I am thinking about two questions.
Given that, Student A attends class 50% of the time, Student B attends class 60% of the time, If student A attends class, there is 80% chance of student B attends class.
Now, given that at least one student attends class, find the probability of student A attends class.
So now, my formula is below:
Pr(A|A ∪ B)
= 0.5/((0.5+0.6 - 0.5*0.6))
=0.625
Secondly, given that at most one student attends class, find the probability of student A attends class.
And here is my calculation:
1 - Pr(B) - Pr( ∩ )
= 1 - 0.6 - 0.5*0.6
= 0.1
I feel like that the above calculation is wrong because if I add all probability, it will exceed 1 and it does not make any sense. Therefore, in this case, how can we calculate those probability? Thank you.

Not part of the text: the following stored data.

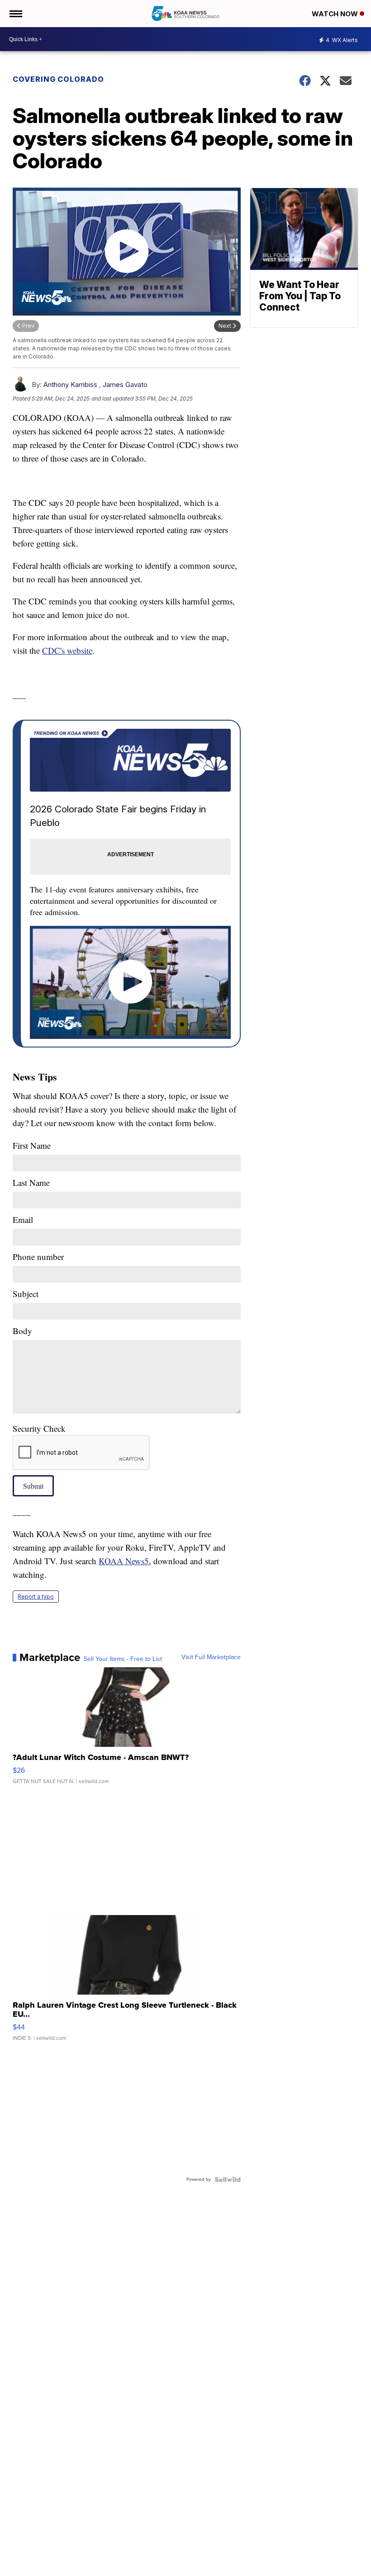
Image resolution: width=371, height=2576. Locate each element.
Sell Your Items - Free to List (123, 1659)
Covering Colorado (58, 79)
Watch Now (336, 13)
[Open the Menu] (15, 13)
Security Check (39, 1428)
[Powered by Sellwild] (227, 2179)
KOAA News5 (124, 1560)
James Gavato (125, 384)
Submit (33, 1486)
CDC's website (67, 650)
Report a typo (36, 1596)
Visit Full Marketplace (211, 1657)
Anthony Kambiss (70, 384)
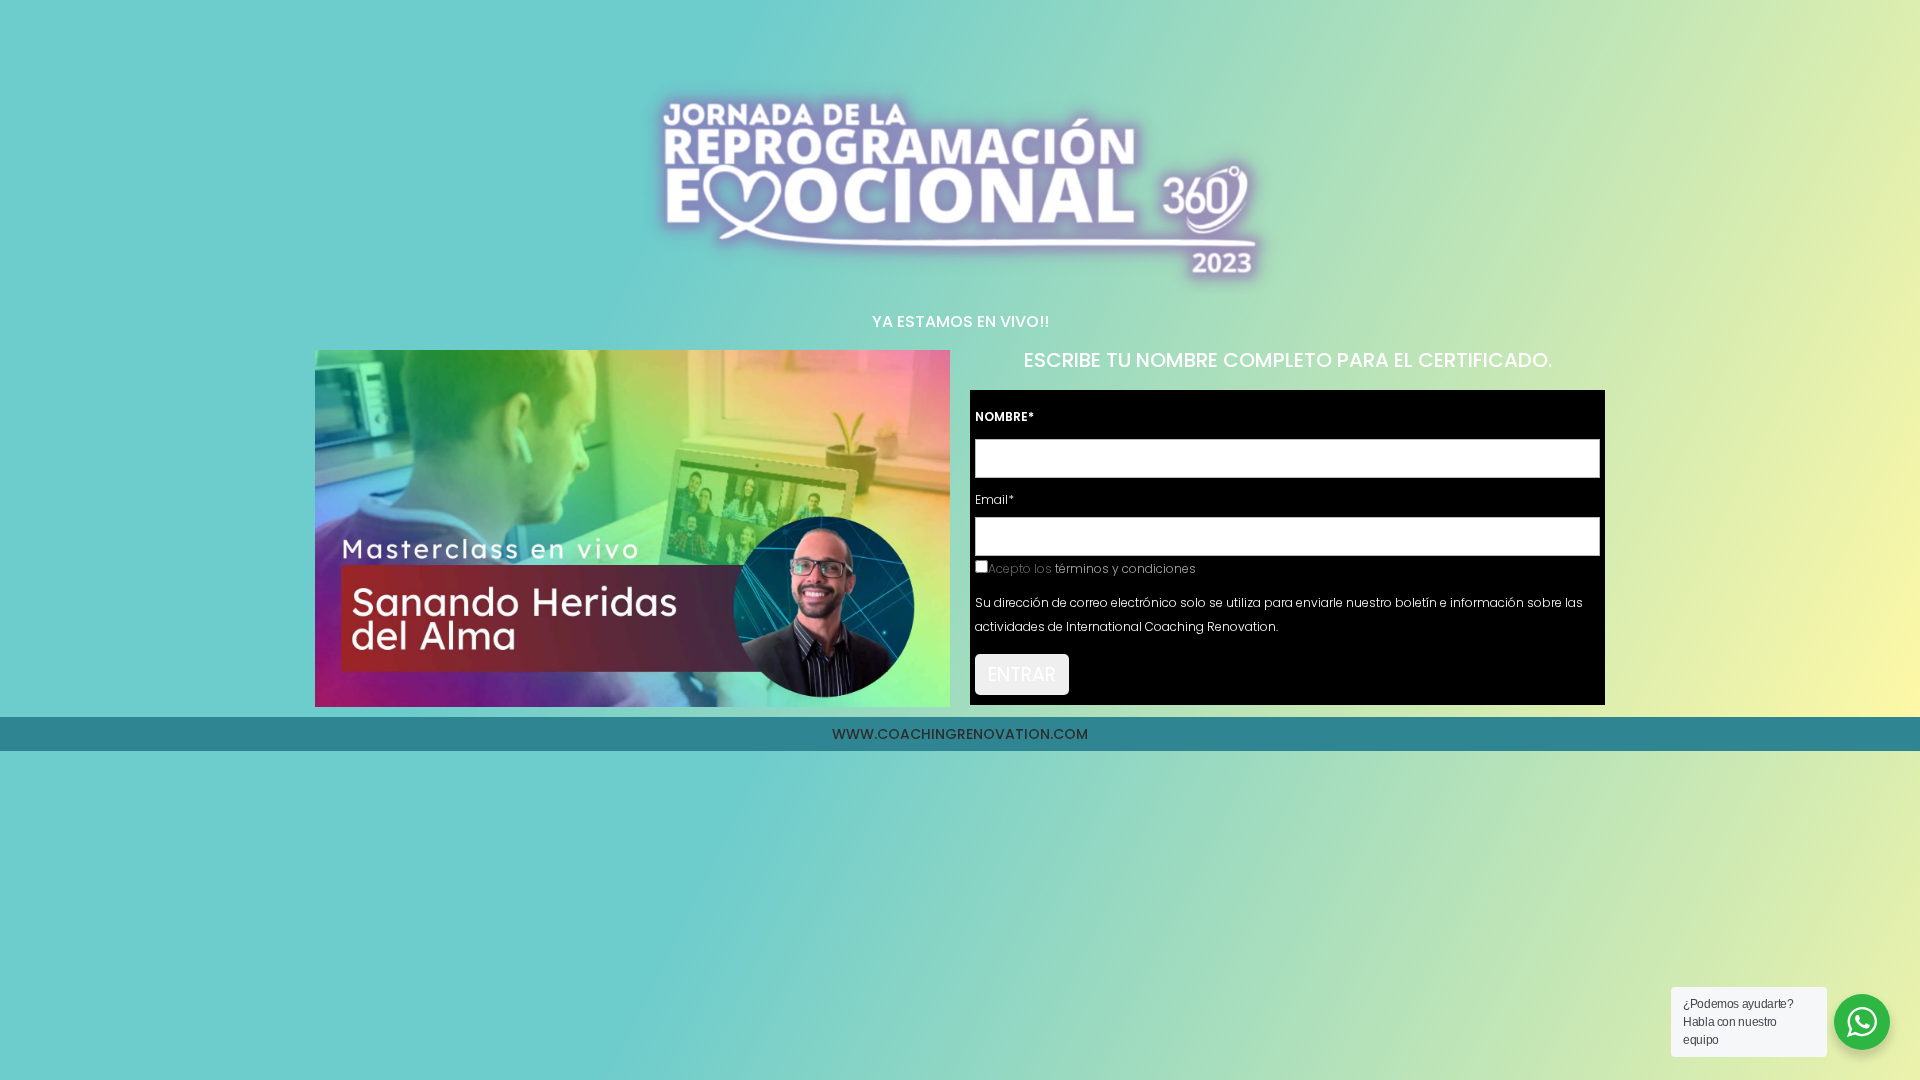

In your calculations, you did not take the following statement into account:
Let $\Pr(A)$ denote the probability that student A attends class; let $\Pr(B)$ denote the probability that student B attends class. Then we are given the following information \begin{align*} \Pr(A) & = 0.5\\ \Pr(B) & = 0.6\\ \Pr(B \mid A) & = 0.8 \end{align*} The probability that both students attend class is $$\Pr(A \cap B) = \Pr(A)\Pr(B \mid A) = (0.5)(0.8) = 0.4$$ Hence, you should have obtained $$\Pr(A \cup B) = \Pr(A) + \Pr(B) - \Pr(A \cap B) = 0.5 + 0.6 - 0.4 = 0.7$$ Hence, the probability that student A attends class given that at least one student attends class is $$\Pr(A \mid A \cup B) = \frac{\Pr(A)}{\Pr(A \cup B)} = \frac{0.5}{0.7} = \frac{5}{7}$$ As lulu indicated in the comments, you cannot assume that the probabilities of A attending class and B attending class are independent. As you can see, the condition you did not take into account implies the event that student A attends class and student B attends class are, in fact, dependent.
Observe that the probability that only student A attends class is $$\Pr(A) - \Pr(A \cap B) = 0.5 - 0.4 = 0.1$$ and that the probability that only student B attends class is $$\Pr(B) - \Pr(A \cap B) = 0.6 - 0.4 = 0.2$$ The probability that student A attends class given that at most one student attends class is $$\frac{\Pr(A) - \Pr(A \cap B)}{[\Pr(A) - \Pr(A \cap B)] + [\Pr(B) - \Pr(A \cap B)]}$$ which I will leave for you to compute.